**WHAT TO PRODUCE**
In the entries below, which lines run from the one containing "Click the code value 912201016977731254" to the one containing "Task: Click the do-not-dry-clean"? Copy exactly those lines, ends included, and no others.

* * * * * * *

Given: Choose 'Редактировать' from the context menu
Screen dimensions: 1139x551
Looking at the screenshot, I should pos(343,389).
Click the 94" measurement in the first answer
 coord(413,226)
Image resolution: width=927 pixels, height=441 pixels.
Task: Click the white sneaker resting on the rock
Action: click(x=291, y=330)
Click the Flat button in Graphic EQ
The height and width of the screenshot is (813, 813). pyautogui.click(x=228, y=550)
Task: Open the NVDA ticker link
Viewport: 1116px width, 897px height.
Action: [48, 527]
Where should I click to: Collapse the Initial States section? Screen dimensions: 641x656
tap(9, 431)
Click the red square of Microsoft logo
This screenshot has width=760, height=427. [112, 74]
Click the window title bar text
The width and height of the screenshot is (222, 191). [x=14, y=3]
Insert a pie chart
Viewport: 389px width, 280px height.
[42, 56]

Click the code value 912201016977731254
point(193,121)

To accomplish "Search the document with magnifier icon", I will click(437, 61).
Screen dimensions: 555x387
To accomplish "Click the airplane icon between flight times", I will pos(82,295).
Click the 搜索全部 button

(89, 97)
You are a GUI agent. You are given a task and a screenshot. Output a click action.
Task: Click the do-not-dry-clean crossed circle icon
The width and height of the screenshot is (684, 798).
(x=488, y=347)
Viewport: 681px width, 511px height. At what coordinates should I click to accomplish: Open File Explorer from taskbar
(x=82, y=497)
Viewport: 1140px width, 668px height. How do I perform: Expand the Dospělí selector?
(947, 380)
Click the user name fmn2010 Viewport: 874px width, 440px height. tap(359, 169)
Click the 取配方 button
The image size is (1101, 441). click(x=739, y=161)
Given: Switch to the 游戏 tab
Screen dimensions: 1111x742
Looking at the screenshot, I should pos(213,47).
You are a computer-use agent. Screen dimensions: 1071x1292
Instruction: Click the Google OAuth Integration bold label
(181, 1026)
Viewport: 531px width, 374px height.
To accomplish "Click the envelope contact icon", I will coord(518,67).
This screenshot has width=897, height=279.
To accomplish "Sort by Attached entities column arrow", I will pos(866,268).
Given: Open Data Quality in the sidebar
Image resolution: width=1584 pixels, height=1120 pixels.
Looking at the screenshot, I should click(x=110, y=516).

* * * * * * *

**REPLY**
Click the code value 912201016977731254
point(193,121)

To accomplish "Search the document with magnifier icon", I will click(437, 61).
Screen dimensions: 555x387
To accomplish "Click the airplane icon between flight times", I will pos(82,295).
Click the 搜索全部 button

(89, 97)
You are a GUI agent. You are given a task and a screenshot. Output a click action.
Task: Click the do-not-dry-clean crossed circle icon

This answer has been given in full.